Problem to solve> Set down word for word the lines that begin the entries and run through the line containing "Crociere Flordi e Scandinavia (75, 2161)". Give nothing further.

Data for analysis>
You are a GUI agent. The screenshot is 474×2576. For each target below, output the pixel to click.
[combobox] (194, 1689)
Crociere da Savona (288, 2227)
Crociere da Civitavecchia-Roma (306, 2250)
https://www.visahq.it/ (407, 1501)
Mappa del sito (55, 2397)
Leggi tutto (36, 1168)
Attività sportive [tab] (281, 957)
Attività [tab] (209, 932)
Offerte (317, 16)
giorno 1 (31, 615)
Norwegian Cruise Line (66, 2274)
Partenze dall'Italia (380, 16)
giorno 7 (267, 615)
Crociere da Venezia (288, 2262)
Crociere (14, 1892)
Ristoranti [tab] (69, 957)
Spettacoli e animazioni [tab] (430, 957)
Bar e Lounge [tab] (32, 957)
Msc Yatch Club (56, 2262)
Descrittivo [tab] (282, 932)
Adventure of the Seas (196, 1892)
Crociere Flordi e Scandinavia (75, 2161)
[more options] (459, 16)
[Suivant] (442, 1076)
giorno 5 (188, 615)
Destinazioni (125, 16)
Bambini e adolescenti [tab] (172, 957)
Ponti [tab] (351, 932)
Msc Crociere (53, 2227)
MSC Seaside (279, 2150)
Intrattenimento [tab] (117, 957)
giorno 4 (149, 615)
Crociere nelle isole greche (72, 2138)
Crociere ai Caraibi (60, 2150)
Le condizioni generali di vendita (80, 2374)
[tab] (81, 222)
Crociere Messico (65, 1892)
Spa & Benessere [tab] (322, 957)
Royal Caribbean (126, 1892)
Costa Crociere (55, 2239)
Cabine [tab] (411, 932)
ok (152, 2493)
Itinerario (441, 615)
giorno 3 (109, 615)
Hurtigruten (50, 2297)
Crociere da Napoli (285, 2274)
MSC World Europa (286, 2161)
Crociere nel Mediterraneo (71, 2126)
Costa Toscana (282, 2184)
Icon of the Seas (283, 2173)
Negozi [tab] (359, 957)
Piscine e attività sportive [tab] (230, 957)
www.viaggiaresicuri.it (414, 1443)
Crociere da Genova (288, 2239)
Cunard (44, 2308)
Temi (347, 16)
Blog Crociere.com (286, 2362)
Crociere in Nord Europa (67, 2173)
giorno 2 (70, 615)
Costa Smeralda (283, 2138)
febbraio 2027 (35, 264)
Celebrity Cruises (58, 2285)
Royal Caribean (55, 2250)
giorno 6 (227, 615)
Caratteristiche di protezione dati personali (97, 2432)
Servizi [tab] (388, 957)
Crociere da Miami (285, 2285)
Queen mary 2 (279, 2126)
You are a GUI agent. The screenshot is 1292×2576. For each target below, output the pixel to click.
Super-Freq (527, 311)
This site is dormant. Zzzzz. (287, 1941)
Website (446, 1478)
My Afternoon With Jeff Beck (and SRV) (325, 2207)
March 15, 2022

Written answer>
You are a GUI agent. The screenshot is 474×2576. For each target below, output the pixel to click.
[combobox] (194, 1689)
Crociere da Savona (288, 2227)
Crociere da Civitavecchia-Roma (306, 2250)
https://www.visahq.it/ (407, 1501)
Mappa del sito (55, 2397)
Leggi tutto (36, 1168)
Attività sportive [tab] (281, 957)
Attività [tab] (209, 932)
Offerte (317, 16)
giorno 1 (31, 615)
Norwegian Cruise Line (66, 2274)
Partenze dall'Italia (380, 16)
giorno 7 (267, 615)
Crociere da Venezia (288, 2262)
Crociere (14, 1892)
Ristoranti [tab] (69, 957)
Spettacoli e animazioni [tab] (430, 957)
Bar e Lounge [tab] (32, 957)
Msc Yatch Club (56, 2262)
Descrittivo [tab] (282, 932)
Adventure of the Seas (196, 1892)
Crociere Flordi e Scandinavia (75, 2161)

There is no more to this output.